Magazines + Newspapers


15th March 1980 – No. 845
Page 11

A Jackie Pop Special on Blondie

PERHAPS Blondie’s singles “Dreaming” and “Union City Blue” won’t go down in history as the best they’ve produced, but for the band they marked an important step in their career. What was it about these records that made them so important? We spoke to Blondie’s drummer Clem Burke and asked him to explain why he felt the single had been good for the band.

“For a while we had been taking our success for granted,” he explained. “When you have singles getting to the number one spot regularly, you start to slow down and expect success.
“That’s what was happening to us, so when ‘Dreaming’ didn’t make it to number one, it shook us all up a little.
“That might sound a bit big headed, but really I’m delighted if any of our records reach the charts at all – if you start to take things for granted, you lose all the fun in them and the excitement.”
Looking back on their career, what has been the most exciting time for the band?
“I think that has to be when we first started to be successful in Britain. We were in the middle of our tour in your country and we could feel that there was a buzz about us.
“That’s how you should feel all the time about what you’re doing.
“If we didn’t still enjoy Blondie then we’d stop because there would be no point in carrying on.”

NOT only are Blondie successful recording stars, they’ve now gone into the movies and made a film called “Roadie.”
“We’re in the film for about half an hour, and we really enjoyed doing it. And now that we have our union cards, we’re considering doing our own Blondie film,” Clem explained.
“We’ve been talking about various film projects over the last few months and one we have discussed would centre around the story of Blondie – although we haven’t made any definite plans for it yet,” Clem added.
“Debbie, of course, has also appeared in ‘Union City Blue’.
“The song was written by Debbie, and it’s her feeling about Union City, where she went to make the film.”
Although we’ve all heard about Debbie and her solo projects, you might be surprised to learn that some other members of the band have also been “going it alone.”
Clem is working on a solo EP which will feature some of his friends who are musicians but not members of Blondie!
“I think this sort of thing is good for a band,” Clem said, “as I’m sure it will bring some definite changes in our sound. It will still be Blondie, but I’m sure our next album will surprise a lot of people.”

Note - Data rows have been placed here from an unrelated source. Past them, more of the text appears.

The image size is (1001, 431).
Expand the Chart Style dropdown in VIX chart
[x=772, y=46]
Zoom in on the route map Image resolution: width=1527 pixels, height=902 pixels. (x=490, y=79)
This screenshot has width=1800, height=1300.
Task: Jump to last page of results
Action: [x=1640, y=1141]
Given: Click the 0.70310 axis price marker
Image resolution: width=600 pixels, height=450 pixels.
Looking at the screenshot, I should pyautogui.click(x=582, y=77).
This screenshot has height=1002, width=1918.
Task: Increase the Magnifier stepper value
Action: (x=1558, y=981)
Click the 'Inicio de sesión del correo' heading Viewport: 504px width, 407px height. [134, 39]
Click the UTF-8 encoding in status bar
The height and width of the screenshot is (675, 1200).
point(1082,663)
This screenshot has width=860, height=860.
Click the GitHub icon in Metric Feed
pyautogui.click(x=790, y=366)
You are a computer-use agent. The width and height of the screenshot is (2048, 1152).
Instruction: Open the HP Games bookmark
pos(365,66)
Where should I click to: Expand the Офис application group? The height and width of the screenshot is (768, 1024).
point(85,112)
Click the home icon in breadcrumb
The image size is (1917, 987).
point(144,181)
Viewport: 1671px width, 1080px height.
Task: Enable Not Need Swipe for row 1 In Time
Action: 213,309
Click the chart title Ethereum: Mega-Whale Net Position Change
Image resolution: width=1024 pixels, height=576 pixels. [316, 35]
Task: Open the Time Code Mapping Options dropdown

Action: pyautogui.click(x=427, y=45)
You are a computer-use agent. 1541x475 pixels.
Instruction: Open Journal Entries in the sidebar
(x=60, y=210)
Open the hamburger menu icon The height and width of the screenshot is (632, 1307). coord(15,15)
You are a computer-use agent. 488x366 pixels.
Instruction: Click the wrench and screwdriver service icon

BUT the band have had a few surprises themselves!
“When we returned to America after our first tour of Britain, we were feeling really successful. It had been a great tour, but no-one wanted to know us at all back home,” Clem told me.
“Things take a lot longer to develop over there, and it wasn’t until ‘Heart Of Glass’ was released that we started to get recognition in our own country.”
As the Americans started to take to the band, Blondie discovered that they had a second hurdle to get over, as Clem explains:
“We wore badges for a while that read, ‘Blondie Is A Group!’
“No-one wanted to speak to anyone but Debbie. I suppose it was our own fault for calling ourselves Blondie in the first place. We’re not jealous of Debbie or anything like that, but we did get annoyed when people spoke to us without knowing who we were.
“We only wanted to be recognised for what we are doing as part of Blondie.
“Our British audiences certainly seem to know who’s who, and on our last tour we really appreciated their loyalty.
“Britain has always been good to us and we hope that our pre-Christmas tour gave our fans back some of the fun they’ve given to us!”